▶ _ЗАДАНИЕ 1_:
Сколько километров богомольцы прошли пешком от Титувеная, согласно отрывку о паломничестве в Шилуву?
▶ _ЗАДАНИЕ 2_:
Продолжите, пожалуйста, отрывок о паломничестве в Шилуву и исповедях ксендзов, начиная сразу после его последнего предложения.

▶ _ПРЕДОСТАВЛЕННЫЙ ОТРЫВОК_:

%%

Мы спорили долго и страстно. Разговор со всей очевидностью показал, сколь ничтожен мой арсенал аргументов и как слабо это оружие. Все мои утверждения Балис легко опровергал и, что хуже всего, зачастую обращал против меня же. Поэтому я решил «повысить свою религиозную квалификацию» — почитать, поглубже разобраться в истории церкви и апологетике. 

Еще в семинарии я принял решение исповедоваться не реже одного раза в две недели и неукоснительно соблюдал это правило. Каялся я настоятелю или алтаристу. Однако ни Кишкис, ни Каршис ко мне с подобной просьбой не обращались, и я не видел, чтобы они исповедовали друг друга. Неужели они безгрешны? И вот наконец мой первый кающийся в сутане! Знакомый молодой священник прибегнул во время престольного праздника к моим услугам. 

После этой исповеди мои щеки горели, как после оплеухи… Меня не столько поразили сами грехи, сколько то обстоятельство, что о своих тяжких преступлениях против шестой заповеди (не прелюбодействуй) ксендз рассказывал, ничуть не волнуясь и не стесняясь, словно признавался в том, что выкурил сигарету. 

Какое-то время я тешил себя мыслью, что это «один из двенадцати», неизбежное исключение. Но однажды попросился ко мне на исповедь ксендз, пользовавшийся в округе славой истинного апостола, исповедовать которого я считал незаслуженной честью для себя. По окончании исповеди я упал на колени перед алтарем и горько зарыдал. Мой идеал оказался зауряднейшим грешником, которого Библия нарекла именем Онан… 

Чем больше ксендзов обращалось ко мне, тем сильнее становилась уверенность: то, что я принимал за исключение, является правилом. Вначале я пытался поучать ксендзов, но однажды получил резкую отповедь: 

— Ксендз, нравственное богословие я знаю не хуже вас! Я обратился к вам не за возвышенным поучением, а за разрешением от грехов! 

Чем дальше, тем больше угнетала меня мысль: почему бог терпит такое положение? Ксендзы бессильны против своего естества, это мне уже ясно. Но ведь господь-то всемогущ! Как же он допускает подобное зло? Почему он дозволил папам учредить противный людской природе целибат? В чем смысл безбрачия? 

На втором году пребывания в Гульбиненае я надумал повести прихожан в Шилуву, где пышно отмечалось рождество пресвятой богородицы. В дорогу двинулось человек двести. Мы наняли несколько товарных вагонов и с ближайшей станции отправились в Титувенай. Оттуда богомольцы, представляя «живые четки», с хоругвями и светильниками шли двенадцать километров пешком. 

Все дороги и тропинки были запружены людьми. Многие женщины ползли на коленях. Вокруг звучали песнопения, молитвы. Когда мы приблизились к часовне Шилувской богоматери, у всех текли слезы; многие, распростершись ниц, целовали землю.

%%

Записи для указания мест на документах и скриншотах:

%%

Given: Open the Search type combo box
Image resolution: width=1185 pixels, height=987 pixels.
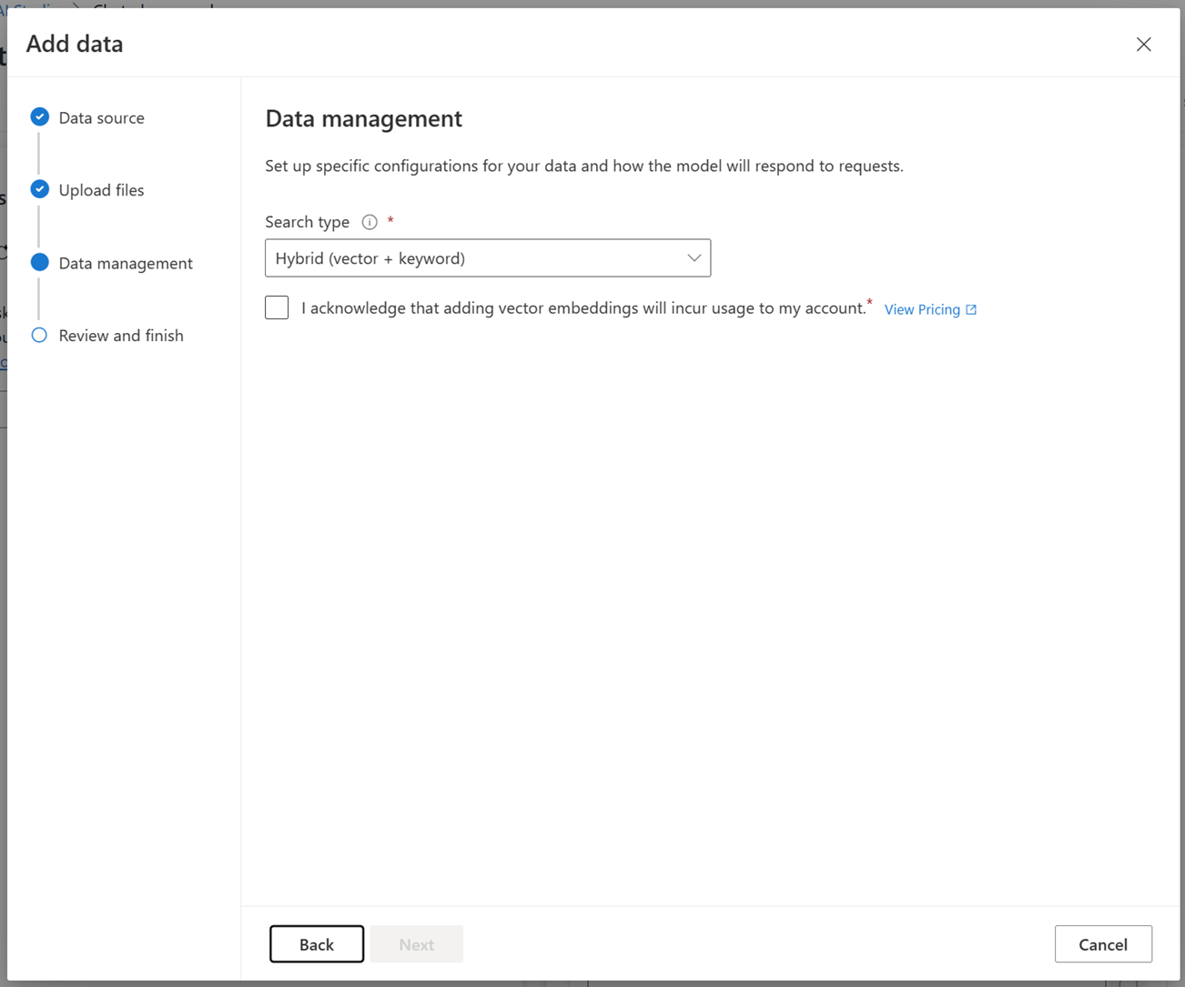Looking at the screenshot, I should pos(473,258).
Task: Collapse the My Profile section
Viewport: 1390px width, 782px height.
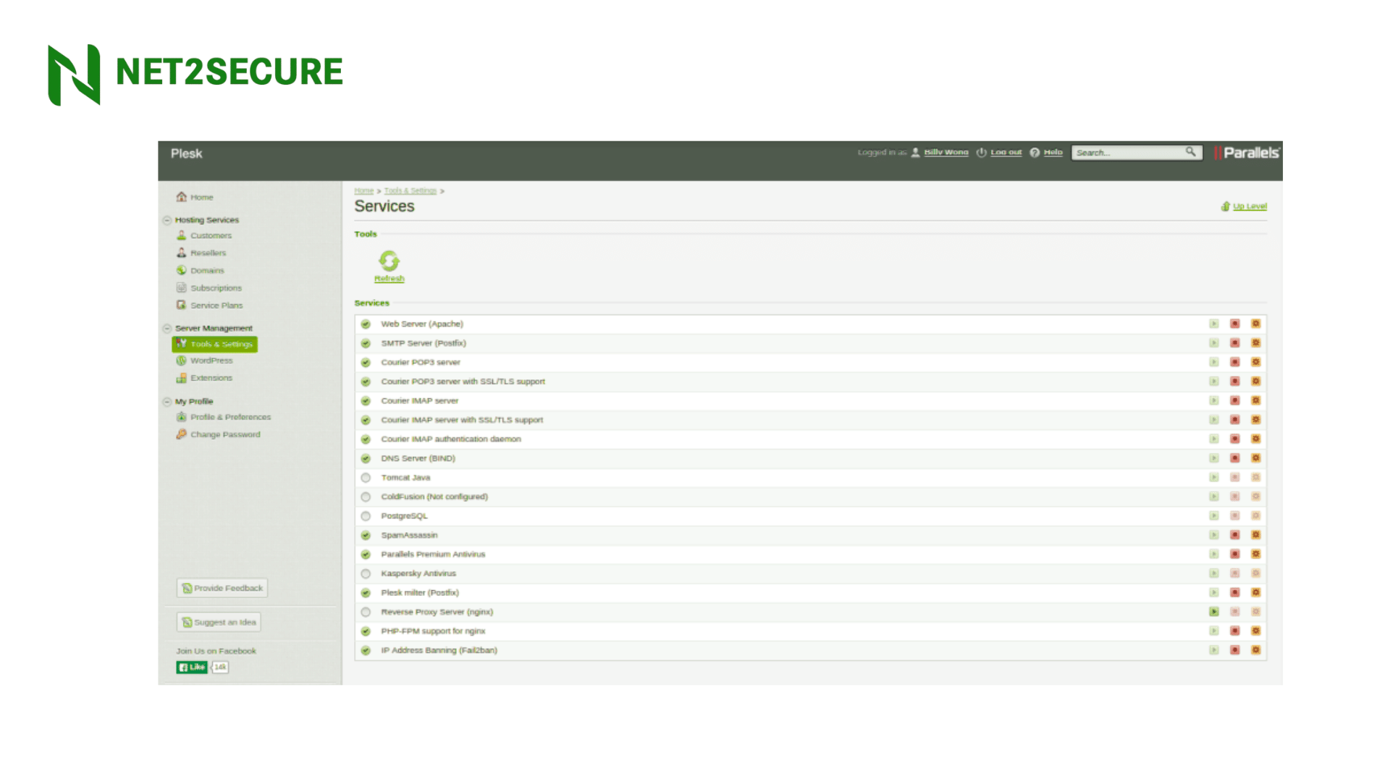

%%

▶ _ОТВЕТ К ЗАДАНИЮ 1_:
Двенадцать километров.

▶ _ОТВЕТ К ЗАДАНИЮ 2_:
Два дня в Шилуве пробежали словно сон, словно единый миг. Я возродился духовно, укрепился в вере, был полон энергии и горел желанием действовать на благо церкви, как после самой впечатляющей реколлекции. Я и уехал бы из Шилувы в таком возвышенном настроении, если бы не последний день. 

Теплый, мглистый осенний вечер. Я сижу в исповедальне. Когда стемнело, к оконцу исповедальни приблизилась девушка. 

— Мои родители небогаты, а я очень хотела учиться. Меня отдали в гимназию, но потом не хватило средств… Тут предложил нам помощь один ксендз. Он увидел, что я способная, взялся дать мне образование, и я переселилась к нему. Когда я подросла, ксендз начал уделять мне усиленное внимание, потом пытался соблазнить. А когда я воспротивилась, пригрозил, что не будет больше платить за учебу и выгонит на улицу… Я долго боролась, но в конце концов не устояла… И вот теперь я беременна, отец. Как мне теперь быть? Ксендз велит сделать аборт, обещает все уладить, оплатить. Говорит, никто ничего не узнает… Но ведь я уже мать, мне жаль ребенка! Я его каждую ночь вижу во сне… 

Да, она уже мать — шестнадцатилетняя девочка, гимназистка седьмого класса! И в самом деле, что же ей теперь делать? 

Горько рыдала юная грешница, плакал и я, ее духовник… 

Исповедь подавила меня. Что значат все молитвы и стихиры, все мессы, шествия и «триумфы веры» перед трагедией неизвестной гимназистки? Вся церковная шумиха не в силах заглушить ее жалобы. 

Та исповедь окончательно развеяла живший во мне кристально чистый образ священника.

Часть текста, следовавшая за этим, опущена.